SUPPLIED PASSAGE:
I have thoughts. It doesn't help that our latest bot detector cannot show a difference between a human Reddit post and a SubredditSimulator post. the chatbots that control the stock market don't know that there are fundamentals that underly their trades. (1) they're bots, they don't "know" shit (2) that's not their training data. So we've got a probability fan between two extremes: A. The market never crashes again because it no longer means anything economic. It means what the bots think it means. B. As soon as enough factors go Minsky, the market will behave exactly like a 737-Max8 autopilot. After all, the Max8 Autopilot doesn't "know" it's attached to a plane full of aid workers. It only knows that when it sees variable X, it responds with control Y and if you keep it within the regime it knows, it performs flawlessly. Cryptocurrency is not, in my opinion, a good investment. It's a good speculation. You shouldn't spend more than you can afford to lose because there are way too many x-factors controlling what's going to happen. That said, the impetus of cryptocurrency in the first place was removing money from the control of central banks; Bitcoin doesn't happen without Occupy Wall Street. If your mortgage is young you get an outsized benefit from paying into it. When crypto was high I didn't do that because (A) I was slow (B) our financial planner treated me like shit (C) we're far enough along that it wouldn't have saved us that much money. But if you're just a few years into it? BOMB that fucker.
We're 3 years into the 30 year ARM with a credit union that adjusts every 5 years at a consistently reasonable rate (not max every time). Thanks to a few windfalls and moving from a real estate boomtown to a real estate mehtown, we've already managed to pay off about 1/5 of the mortgage, I just keep putting money into it. My 401k is stocked and has a steady flow, we have a stock portfolio, and I just can't think of a better way to diversify, so I guess house it is. The bot thing is interesting. It gives me a lot to think about. I work for an ecommerce software company that makes a nifty bot for sellers. It looks at a product, finds that product for sales on amazon, and sells it for a penny less. This ensures our sellers are the ones that you're buying from. A lot of people use these pricing bots and they compete all the time to the benefit of the consumer. The problem comes not from the bots, but from the person that thinks they know what they're doing on setup. They forget to put a minimum, or to put in noncompete clauses with known "price cheats" and this will cause the market for that item to flash crash. It usually resolves itself quickly, but it costs the sellers a lot of money and, if they really bugger it up, it can put them out of business. It's kind of scary thinking the same basic premise is our economic underpinning.

DIRECTIONS:
1 – Translate this sentence from the passage on trading bots and mortgages into Spanish: "Cryptocurrency is not, in my opinion, a good investment."
2 – Continue the passage on trading bots and mortgages from its final sentence, keeping the same conversational voice.

SOURCE INFORMATION:

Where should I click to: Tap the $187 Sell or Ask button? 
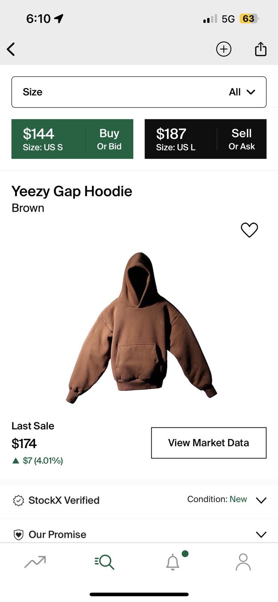(x=205, y=139)
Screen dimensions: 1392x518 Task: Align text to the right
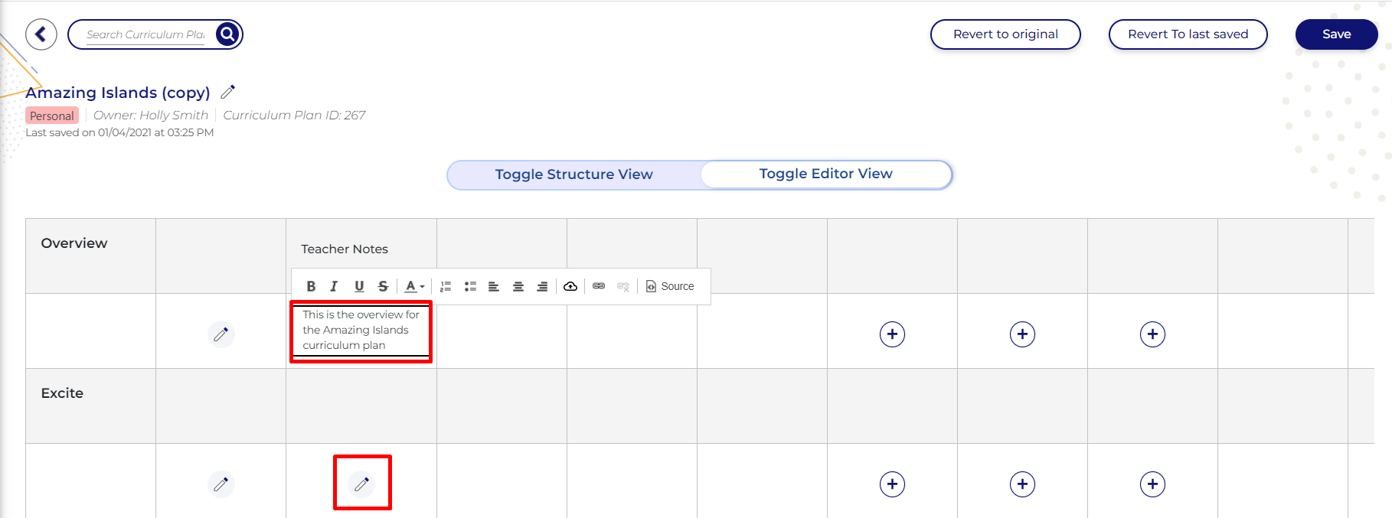click(542, 286)
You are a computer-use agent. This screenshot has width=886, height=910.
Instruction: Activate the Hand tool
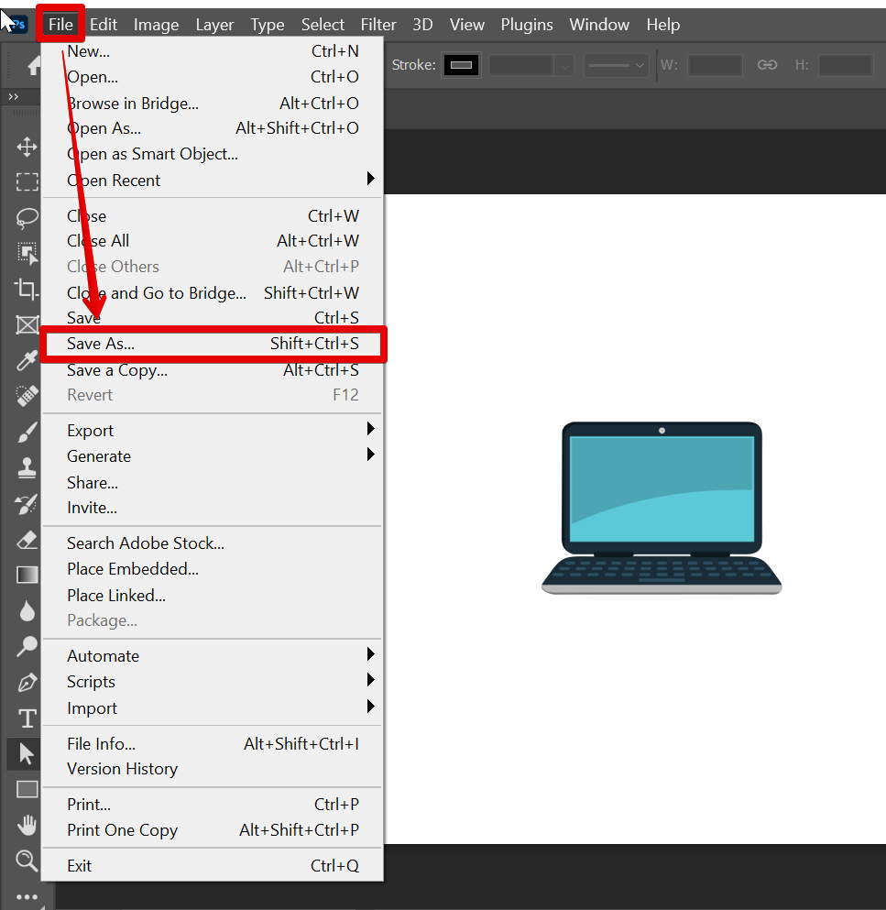click(x=27, y=825)
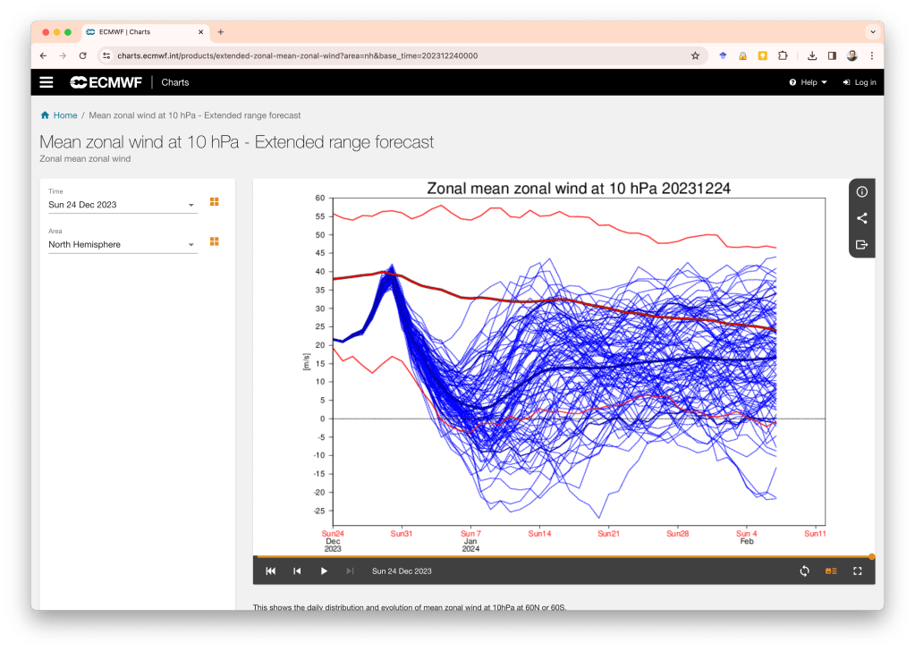Step back to the previous frame

point(297,571)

OUTPUTS FOR THE TASKS:
1 – La criptomoneda no es, en mi opinión, una buena inversión.

2 –
ARMs scare me on principle, but I cannot make a rational argument that interest rates are going to be rising any time soon. I don't even really remember the '70s; really, I would say if it's working for you keep on keepin' on. I understand that ARMs are the norm in Canada. If you have ready cash in the 401(k) and an interest in keeping things agile, I've been rolling over 90-day CDs. It allows me to make a little cash with zero risk while also saying "well I don't think I'll need to buy anything for three months, anyway" and then forgetting about it. Your bot is on point. 85% of trades in the public market are bots... but we don't even know about the dark pools. You know what calms people down? The Run Lola Run soundtrack. So let's use that to look at 500 milliseconds of dark pool trading... in a single stock... in a single dark pool... in 2011. Rhetorical question: what real world information could they act on if they had the ability? Those are bots making three and four bid/ask combos per millisecond. How much do you think the inherent value of any given equity changes in 0.001s?